A word-level vocabulary is either too big (millions of distinct forms across a real corpus) or too small (no handling of typos, new words, rare proper nouns, other languages). Character-level is too fine (context windows become much shorter in “meaning per token”). Subword tokenization splits the difference: common words get a single token; rare words decompose into meaningful subpieces.
Example from the 3b1b walkthrough:
"To date, the cleverest thinker of all time was"
→ ["To", " date", ",", " the", " cle", "ve", "rest", " thinker", " of", " all", " time", " was"]

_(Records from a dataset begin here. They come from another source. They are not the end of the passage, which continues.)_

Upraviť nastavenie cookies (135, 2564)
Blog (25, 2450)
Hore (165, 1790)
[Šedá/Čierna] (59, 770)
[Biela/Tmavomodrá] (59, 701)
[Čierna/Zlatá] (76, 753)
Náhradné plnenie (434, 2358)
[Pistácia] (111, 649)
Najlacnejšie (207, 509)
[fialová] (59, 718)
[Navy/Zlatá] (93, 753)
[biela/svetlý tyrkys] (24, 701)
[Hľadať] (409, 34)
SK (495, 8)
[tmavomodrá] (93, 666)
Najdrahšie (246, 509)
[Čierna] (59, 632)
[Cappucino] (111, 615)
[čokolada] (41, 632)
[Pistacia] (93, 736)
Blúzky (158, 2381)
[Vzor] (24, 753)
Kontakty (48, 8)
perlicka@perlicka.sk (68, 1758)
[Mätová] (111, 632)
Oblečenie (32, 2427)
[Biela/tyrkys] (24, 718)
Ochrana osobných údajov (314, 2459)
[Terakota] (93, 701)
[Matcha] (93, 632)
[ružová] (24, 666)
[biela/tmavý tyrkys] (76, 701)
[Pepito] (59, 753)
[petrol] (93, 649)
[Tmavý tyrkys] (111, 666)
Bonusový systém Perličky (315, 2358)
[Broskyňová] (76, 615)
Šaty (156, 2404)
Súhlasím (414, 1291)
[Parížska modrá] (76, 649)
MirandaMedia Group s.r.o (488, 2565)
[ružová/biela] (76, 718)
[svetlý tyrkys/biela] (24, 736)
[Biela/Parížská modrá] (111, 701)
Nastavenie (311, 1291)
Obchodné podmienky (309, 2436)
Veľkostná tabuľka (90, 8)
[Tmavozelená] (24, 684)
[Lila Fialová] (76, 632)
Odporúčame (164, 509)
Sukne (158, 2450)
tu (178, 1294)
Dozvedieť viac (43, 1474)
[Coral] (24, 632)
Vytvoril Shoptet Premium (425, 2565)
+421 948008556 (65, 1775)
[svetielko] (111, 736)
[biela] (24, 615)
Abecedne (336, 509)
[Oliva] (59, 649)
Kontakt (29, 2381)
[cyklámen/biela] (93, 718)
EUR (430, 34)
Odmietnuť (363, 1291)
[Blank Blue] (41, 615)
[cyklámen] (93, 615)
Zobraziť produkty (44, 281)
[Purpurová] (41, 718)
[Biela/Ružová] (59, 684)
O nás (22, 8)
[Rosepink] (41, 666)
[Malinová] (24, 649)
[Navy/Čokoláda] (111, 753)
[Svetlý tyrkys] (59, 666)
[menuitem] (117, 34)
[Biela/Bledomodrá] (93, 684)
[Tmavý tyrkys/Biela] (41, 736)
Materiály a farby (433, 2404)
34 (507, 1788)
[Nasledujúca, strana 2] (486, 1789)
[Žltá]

Note that spaces and punctuation typically live inside tokens — “ date” is one token with the leading space, not two.
Key consequences
- Context size is measured in tokens, not words. GPT-3’s 2,048-token window is roughly 1,500 English words.
- Vocabulary size is fixed at training time — GPT-3 uses ~50,257 tokens. The embedding matrix has one column per token, so growing the vocab grows the first and last layers linearly.
- Tokenization is lossless but not neutral. Different tokenizers produce different sequences for the same text, which means models with different tokenizers are not directly comparable token-for-token.
- Math, code, and non-English text tokenize less efficiently in tokenizers trained on mostly-English web text — more tokens per semantic unit, so effectively less context.
Algorithms (for later)
The 3b1b series doesn’t cover the algorithm itself. The standard modern choices are Byte Pair Encoding (BPE) and SentencePiece / Unigram. These are left as stubs to flesh out when a source covers them.